■ **PROBLEM**: Please return only the lines from the one with "You are a GUI" through the final line of the data, unchanged, with pictures omitted.

■ **AVAILABLE RECORDS**:

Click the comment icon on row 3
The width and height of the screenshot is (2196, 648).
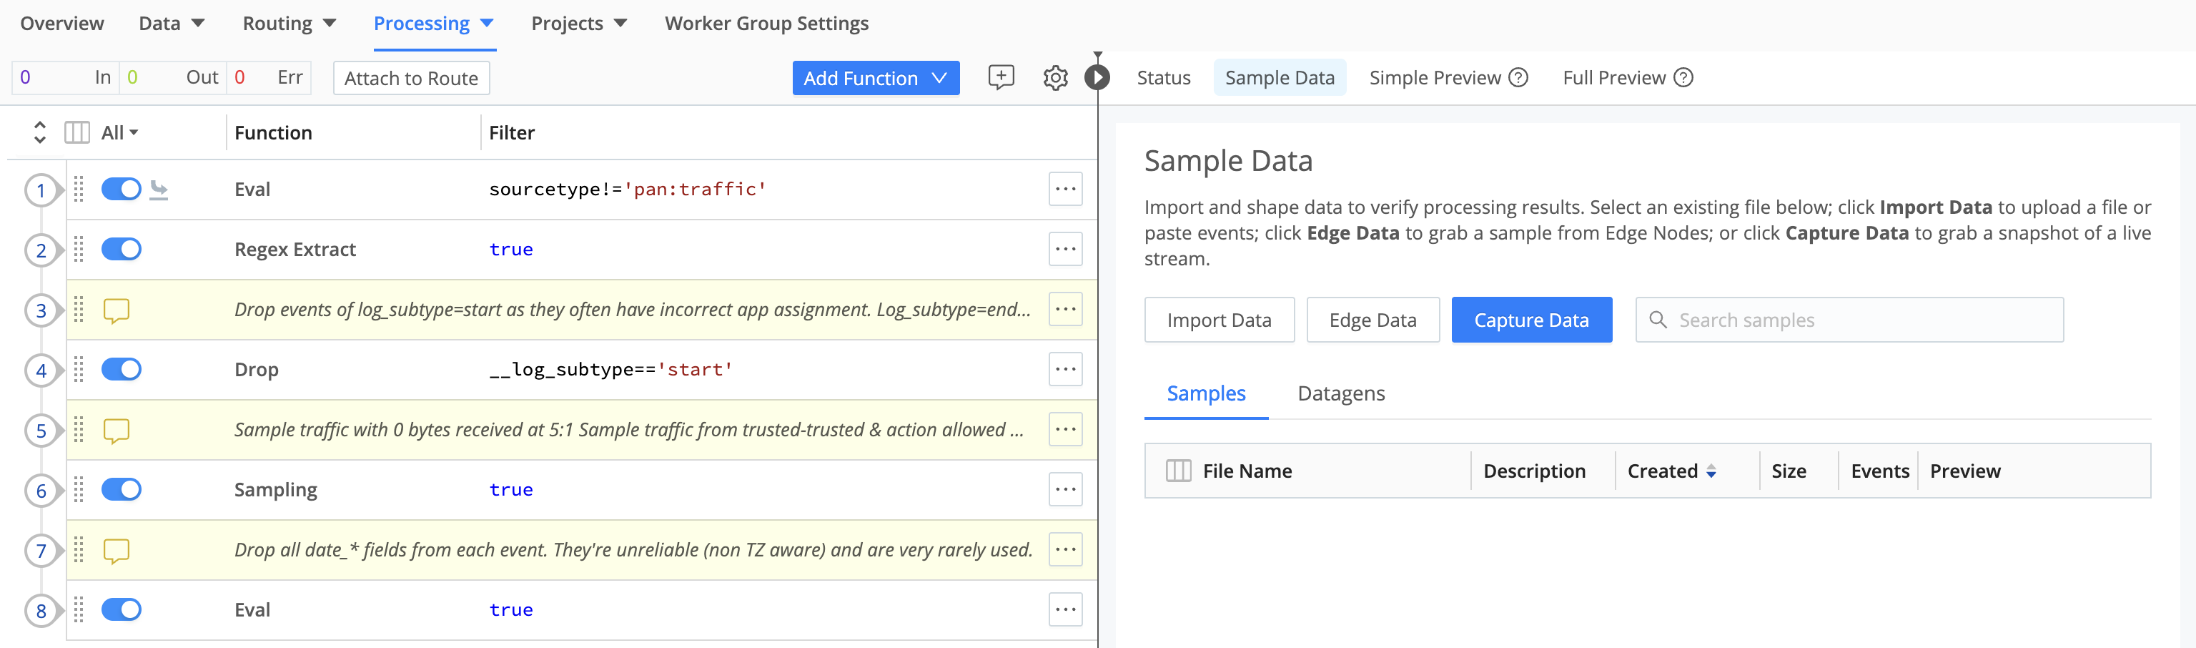pos(117,310)
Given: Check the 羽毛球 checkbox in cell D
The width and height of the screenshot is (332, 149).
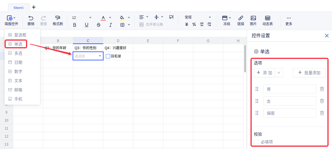Looking at the screenshot, I should [108, 56].
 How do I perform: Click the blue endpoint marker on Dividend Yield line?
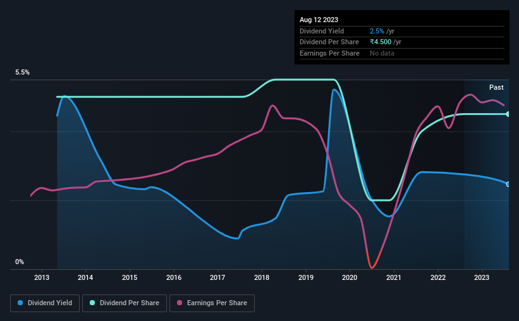(x=508, y=184)
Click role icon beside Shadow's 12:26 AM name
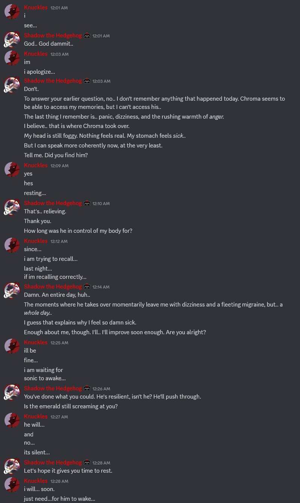The width and height of the screenshot is (300, 503). (87, 388)
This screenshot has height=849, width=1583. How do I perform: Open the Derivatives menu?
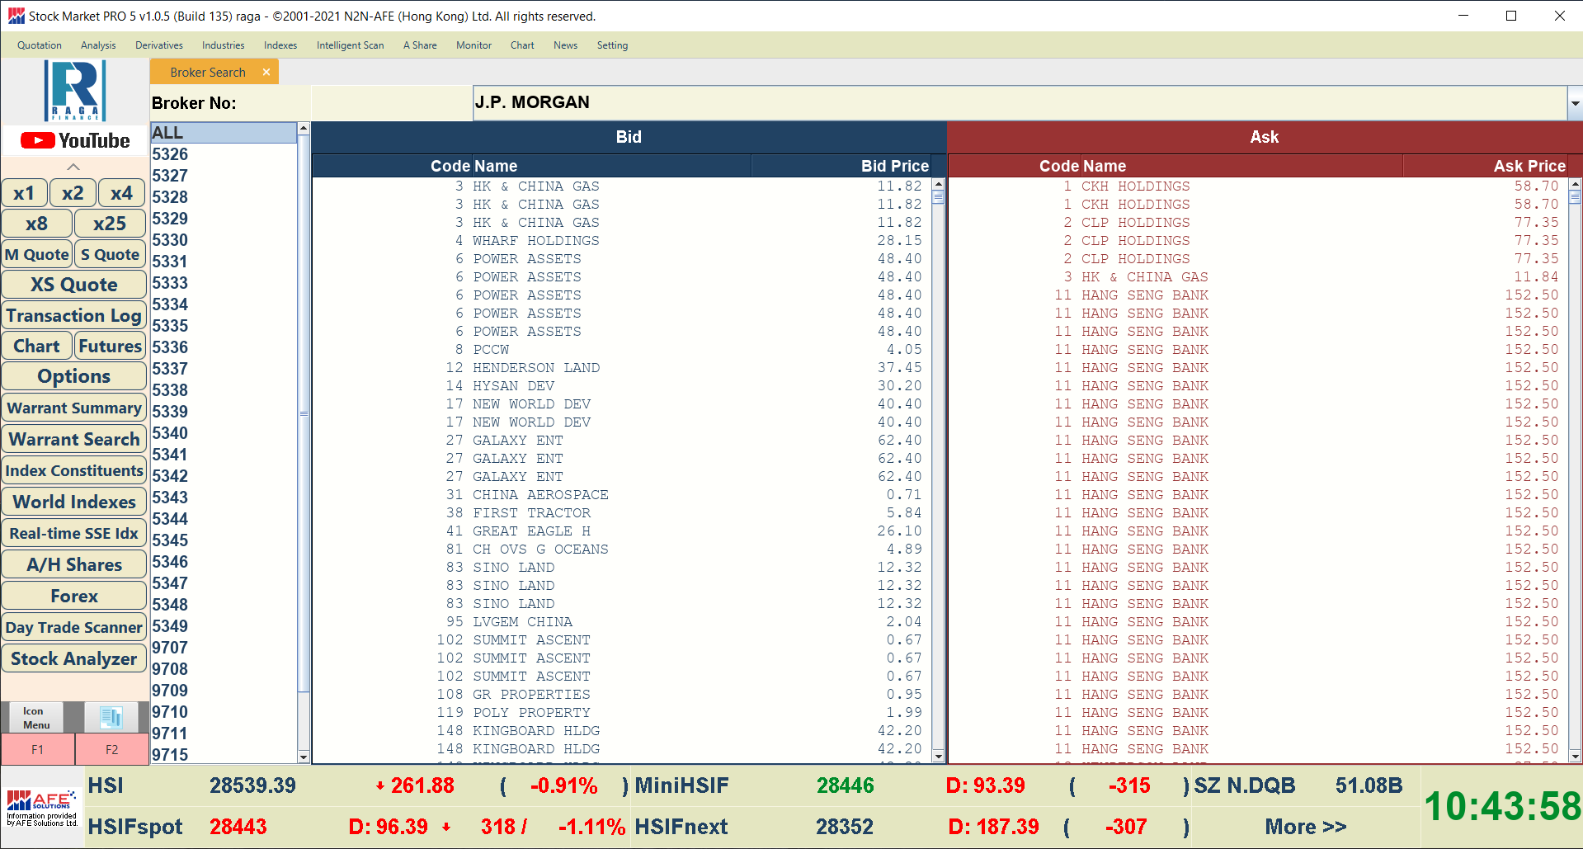click(x=159, y=45)
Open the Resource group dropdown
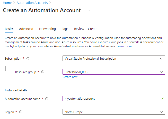Image resolution: width=168 pixels, height=119 pixels. [113, 72]
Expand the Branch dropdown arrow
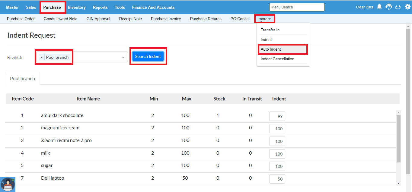 tap(123, 57)

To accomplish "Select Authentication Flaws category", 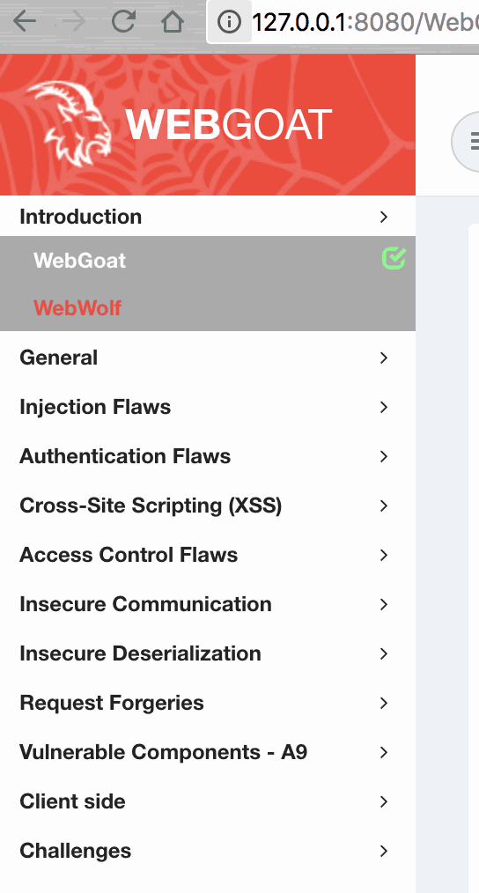I will pos(207,456).
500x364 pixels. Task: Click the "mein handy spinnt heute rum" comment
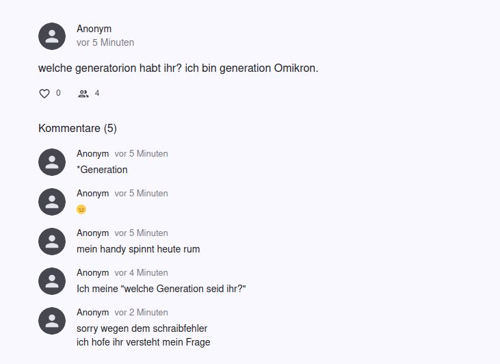pyautogui.click(x=138, y=249)
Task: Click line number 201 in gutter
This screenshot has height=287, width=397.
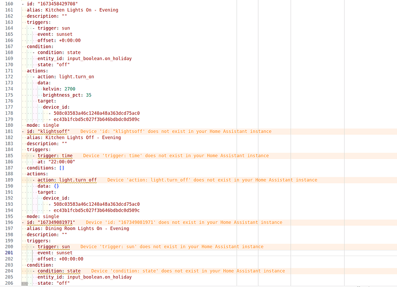Action: tap(9, 253)
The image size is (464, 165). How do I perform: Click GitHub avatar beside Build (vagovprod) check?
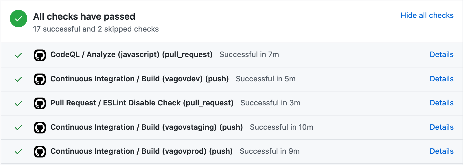coord(40,152)

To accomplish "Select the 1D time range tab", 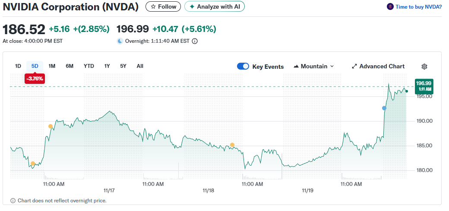I will click(x=18, y=66).
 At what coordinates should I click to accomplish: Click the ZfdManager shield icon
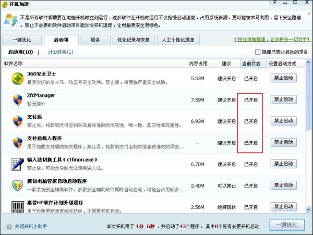pyautogui.click(x=18, y=100)
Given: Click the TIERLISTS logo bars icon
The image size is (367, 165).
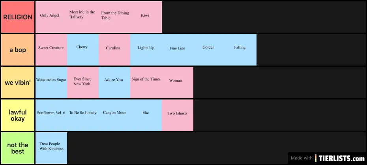Looking at the screenshot, I should click(x=316, y=158).
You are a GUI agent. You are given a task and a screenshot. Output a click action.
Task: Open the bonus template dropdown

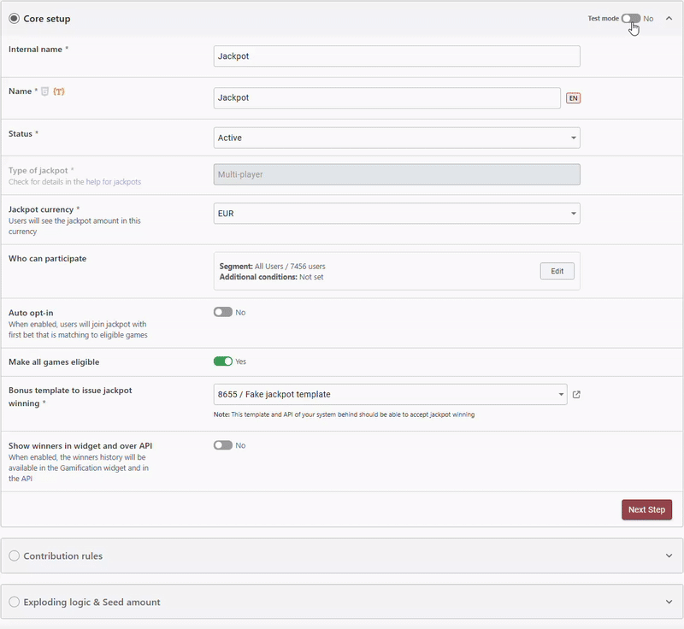click(x=390, y=394)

■ **WRITTEN RESPONSE**:
You are a GUI agent. You are given a task and a screenshot. Output a click action.
Task: Open the bonus template dropdown

click(x=390, y=394)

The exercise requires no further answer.